START DATA SUPPLIED
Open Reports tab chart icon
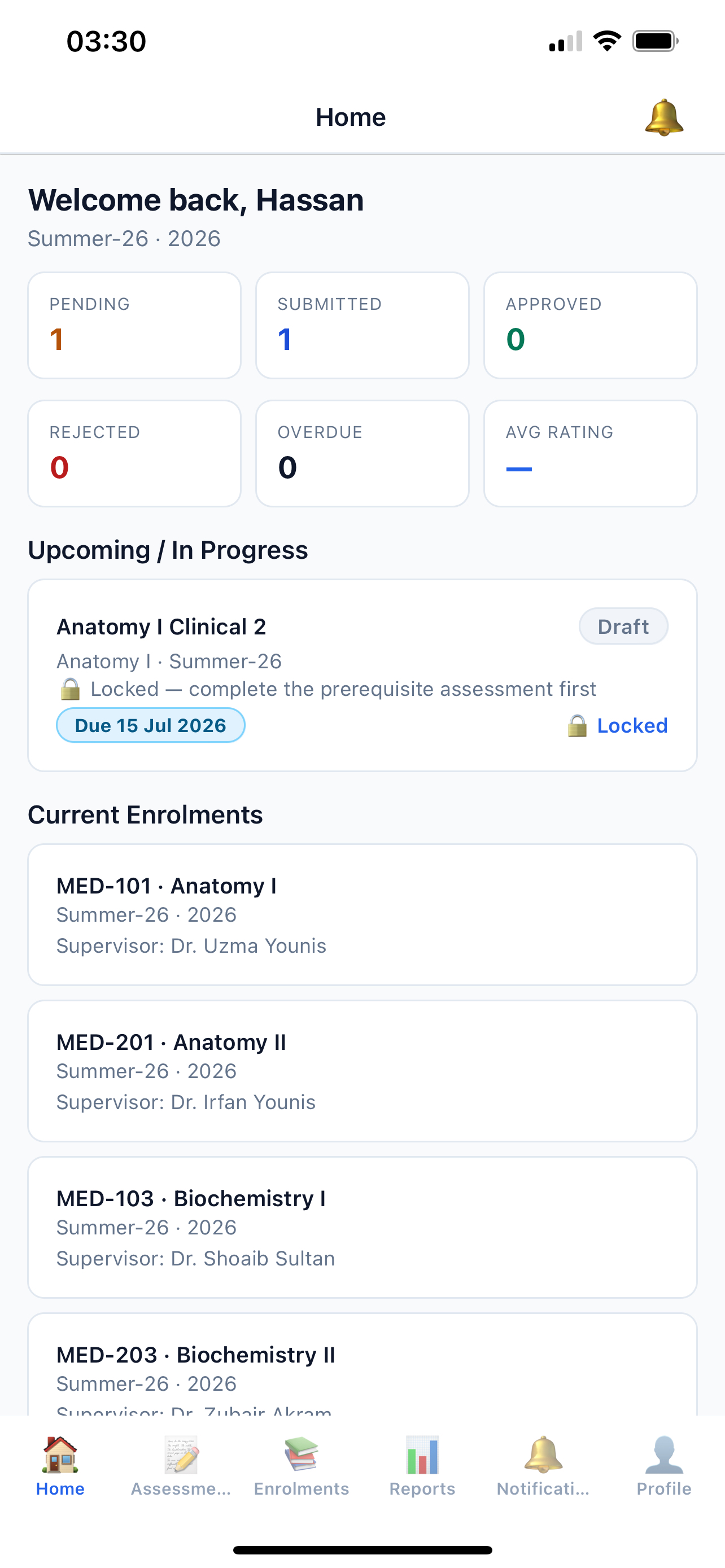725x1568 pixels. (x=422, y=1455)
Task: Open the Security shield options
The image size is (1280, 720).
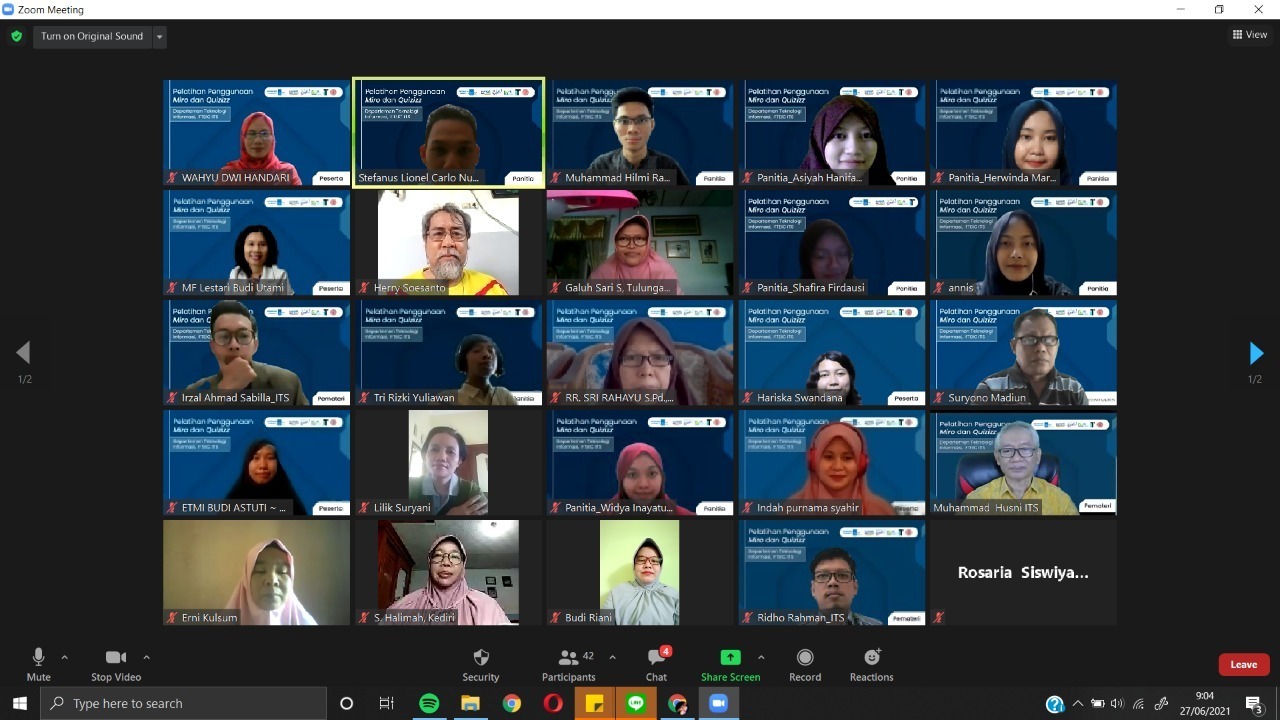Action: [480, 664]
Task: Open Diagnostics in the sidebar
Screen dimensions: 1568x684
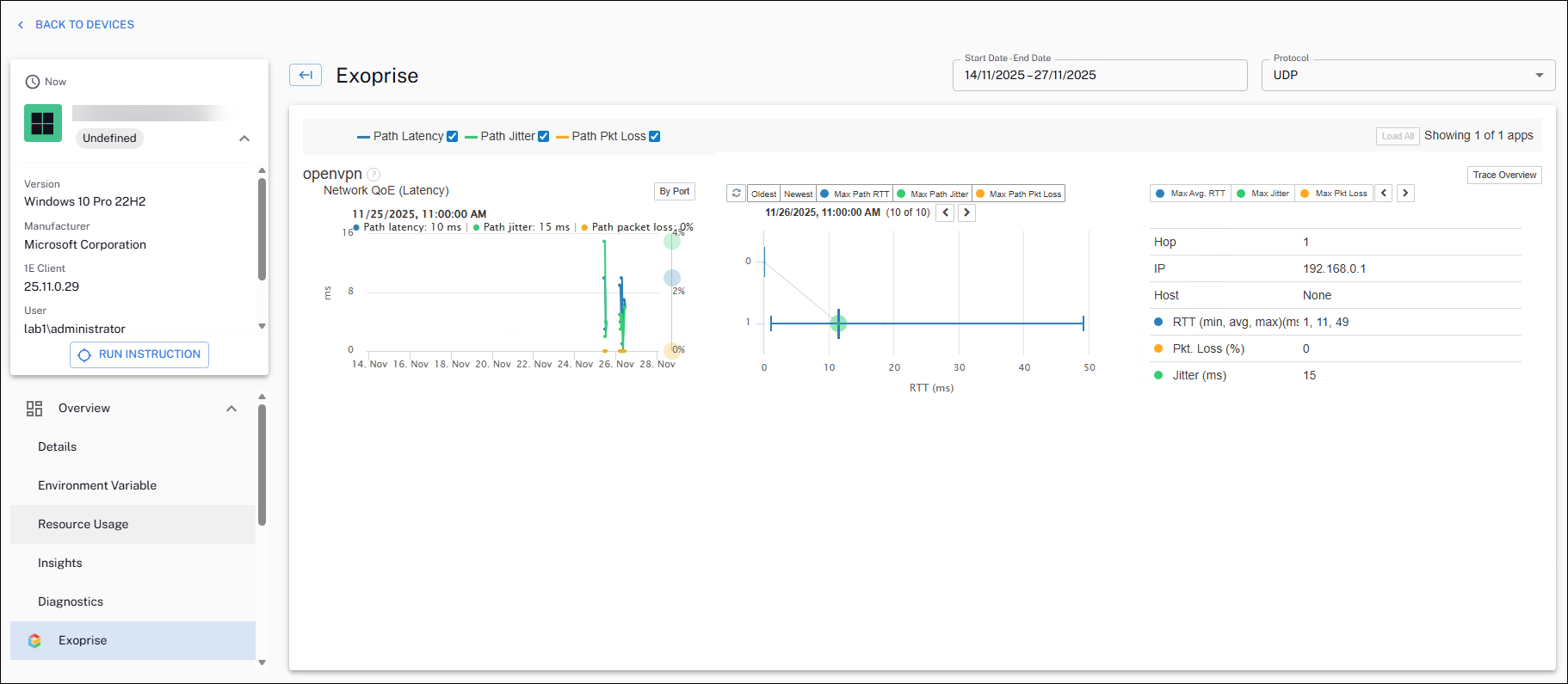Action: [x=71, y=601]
END DATA SUPPLIED
START DATA SUPPLIED
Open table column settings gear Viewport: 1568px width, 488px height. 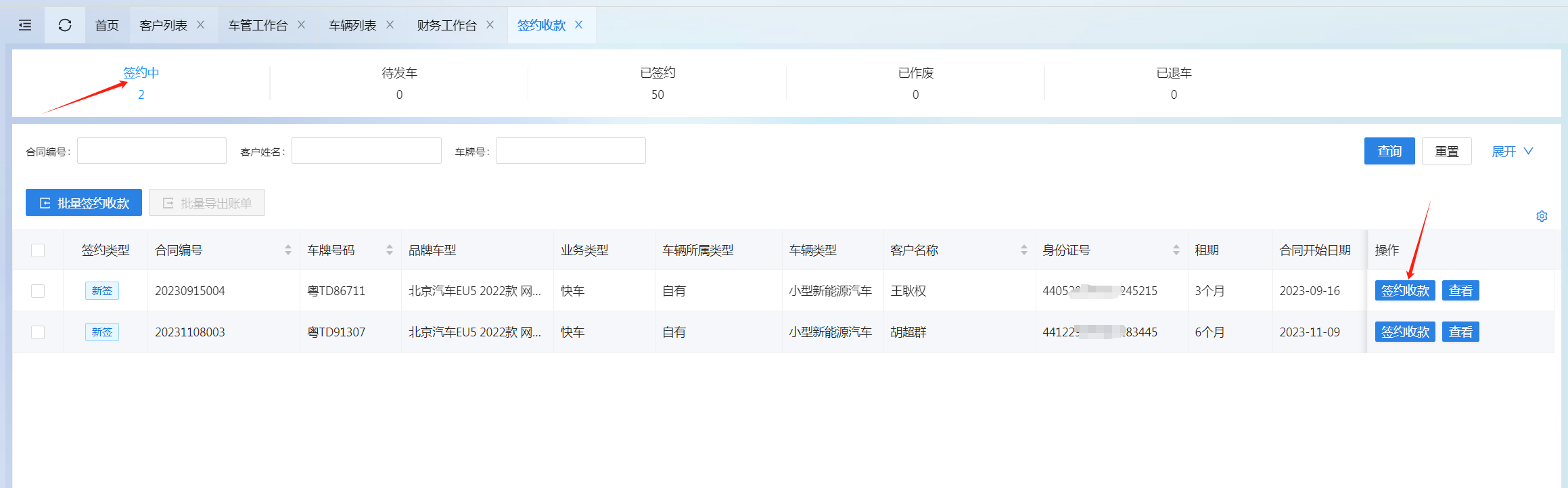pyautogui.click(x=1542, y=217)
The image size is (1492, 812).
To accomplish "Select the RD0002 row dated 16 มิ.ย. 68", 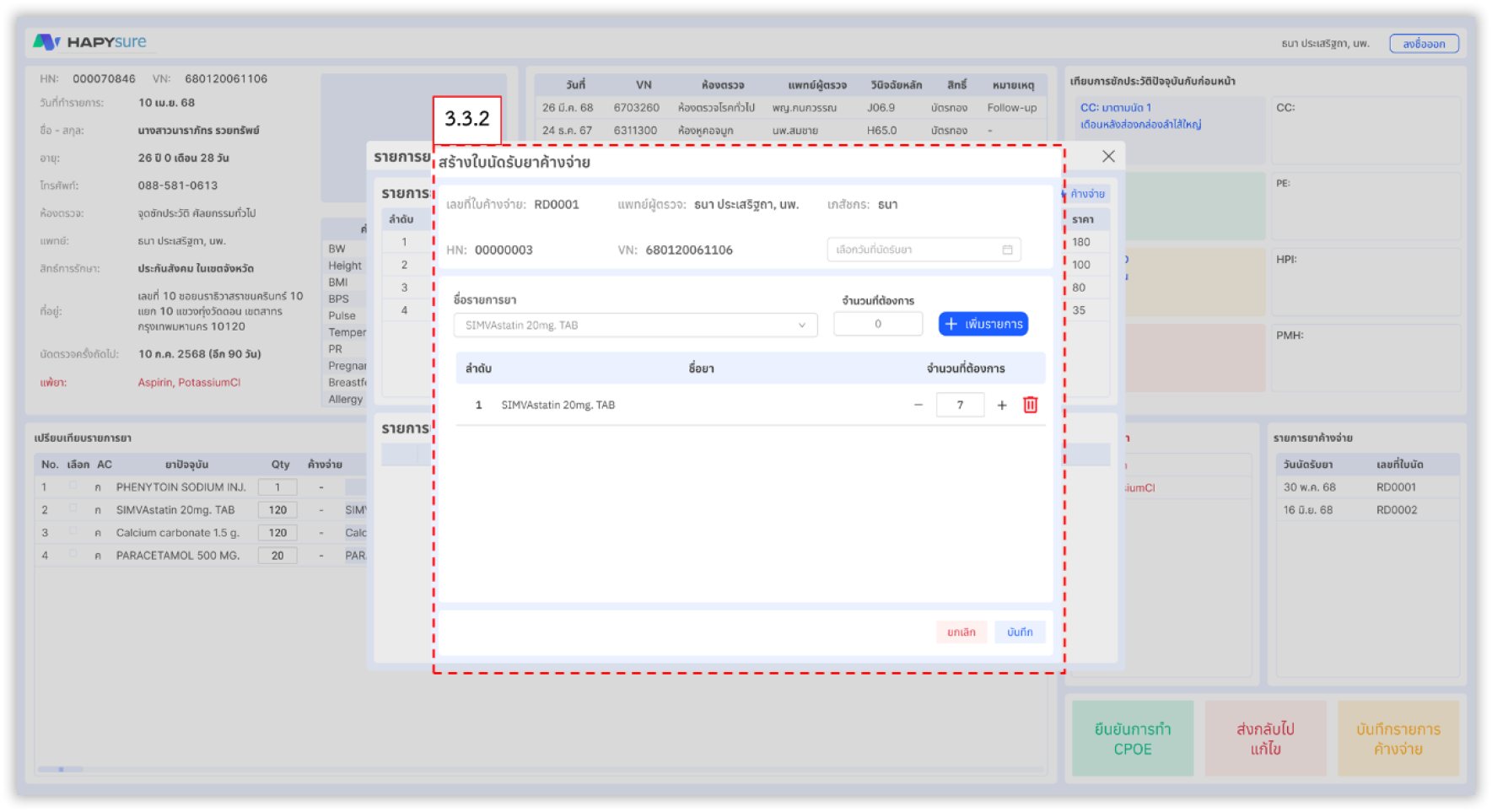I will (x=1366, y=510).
END DATA SUPPLIED
**WHAT THE EXERCISE ASKS**.
Which lines above contain "Task"? Show each of them.

**OUTPUT**.
Task: Open the Security shield options
Task: Open Diagnostics in the sidebar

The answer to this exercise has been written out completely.